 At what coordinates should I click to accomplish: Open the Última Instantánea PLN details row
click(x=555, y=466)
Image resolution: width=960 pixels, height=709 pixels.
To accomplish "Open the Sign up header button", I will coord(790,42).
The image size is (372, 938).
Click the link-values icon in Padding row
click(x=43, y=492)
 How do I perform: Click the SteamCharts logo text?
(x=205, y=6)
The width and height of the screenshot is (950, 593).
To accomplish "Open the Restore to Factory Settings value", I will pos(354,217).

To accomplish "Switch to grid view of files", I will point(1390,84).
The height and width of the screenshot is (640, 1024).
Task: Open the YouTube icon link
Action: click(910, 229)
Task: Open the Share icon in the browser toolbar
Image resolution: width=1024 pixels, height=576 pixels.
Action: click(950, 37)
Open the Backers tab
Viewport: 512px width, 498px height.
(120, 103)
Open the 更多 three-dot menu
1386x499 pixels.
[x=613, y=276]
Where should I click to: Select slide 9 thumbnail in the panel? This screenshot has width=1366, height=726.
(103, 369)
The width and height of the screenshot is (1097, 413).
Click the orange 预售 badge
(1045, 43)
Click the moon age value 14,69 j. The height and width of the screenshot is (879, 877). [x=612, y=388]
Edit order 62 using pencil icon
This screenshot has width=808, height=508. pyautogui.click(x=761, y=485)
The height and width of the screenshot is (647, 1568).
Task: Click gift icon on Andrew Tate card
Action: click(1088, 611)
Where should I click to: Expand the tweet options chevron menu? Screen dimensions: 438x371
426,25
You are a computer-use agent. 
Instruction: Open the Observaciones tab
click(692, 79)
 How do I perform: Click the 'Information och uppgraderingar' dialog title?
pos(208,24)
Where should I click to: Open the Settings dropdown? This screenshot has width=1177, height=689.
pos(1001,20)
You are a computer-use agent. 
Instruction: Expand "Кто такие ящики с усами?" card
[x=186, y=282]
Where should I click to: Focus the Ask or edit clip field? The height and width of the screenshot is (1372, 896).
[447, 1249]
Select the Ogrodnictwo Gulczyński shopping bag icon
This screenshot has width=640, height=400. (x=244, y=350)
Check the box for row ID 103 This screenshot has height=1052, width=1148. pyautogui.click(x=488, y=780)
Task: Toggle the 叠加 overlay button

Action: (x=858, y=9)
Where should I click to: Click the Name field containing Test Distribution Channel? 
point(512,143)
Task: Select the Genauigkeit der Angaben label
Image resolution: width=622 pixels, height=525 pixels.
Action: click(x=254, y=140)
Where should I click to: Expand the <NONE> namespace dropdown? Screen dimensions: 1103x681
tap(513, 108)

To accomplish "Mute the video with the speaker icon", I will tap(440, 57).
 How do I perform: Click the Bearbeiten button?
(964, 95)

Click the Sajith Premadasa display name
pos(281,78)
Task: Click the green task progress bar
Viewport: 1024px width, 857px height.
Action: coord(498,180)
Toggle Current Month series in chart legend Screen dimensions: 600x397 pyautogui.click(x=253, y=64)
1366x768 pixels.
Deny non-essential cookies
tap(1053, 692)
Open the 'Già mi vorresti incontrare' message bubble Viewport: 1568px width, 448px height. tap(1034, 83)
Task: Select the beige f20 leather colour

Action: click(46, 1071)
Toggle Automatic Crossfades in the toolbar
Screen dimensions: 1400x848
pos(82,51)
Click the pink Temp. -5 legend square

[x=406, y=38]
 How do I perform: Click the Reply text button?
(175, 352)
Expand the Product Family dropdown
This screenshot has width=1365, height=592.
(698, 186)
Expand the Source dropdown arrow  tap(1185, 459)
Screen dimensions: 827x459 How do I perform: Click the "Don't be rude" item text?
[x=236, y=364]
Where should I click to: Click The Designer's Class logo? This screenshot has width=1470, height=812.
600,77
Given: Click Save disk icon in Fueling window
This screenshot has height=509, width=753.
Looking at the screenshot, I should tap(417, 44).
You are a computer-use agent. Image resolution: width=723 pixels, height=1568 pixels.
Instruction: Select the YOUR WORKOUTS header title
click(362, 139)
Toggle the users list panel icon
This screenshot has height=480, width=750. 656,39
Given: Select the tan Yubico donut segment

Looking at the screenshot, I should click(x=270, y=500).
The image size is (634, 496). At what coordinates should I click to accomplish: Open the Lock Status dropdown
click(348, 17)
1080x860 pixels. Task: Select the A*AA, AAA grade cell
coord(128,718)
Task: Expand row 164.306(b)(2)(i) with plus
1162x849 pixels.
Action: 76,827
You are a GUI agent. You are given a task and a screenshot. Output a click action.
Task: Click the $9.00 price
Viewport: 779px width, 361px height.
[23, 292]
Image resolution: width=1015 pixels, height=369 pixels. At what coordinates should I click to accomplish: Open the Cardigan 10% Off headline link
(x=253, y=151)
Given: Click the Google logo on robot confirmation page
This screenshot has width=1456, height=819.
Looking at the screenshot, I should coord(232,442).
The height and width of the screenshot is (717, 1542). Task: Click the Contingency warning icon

- _WORK TO BE COMPLETED_
From the data above, gather every line that includes the word "agent".

- _ANSWER FOR THIS EXERCISE_
You are a computer-use agent. 
You are a computer-use agent. 
You are a computer-use agent. Image resolution: width=723 pixels, height=1568 pixels.
You are a GUI agent. You are given a task and a screenshot. Output a click action.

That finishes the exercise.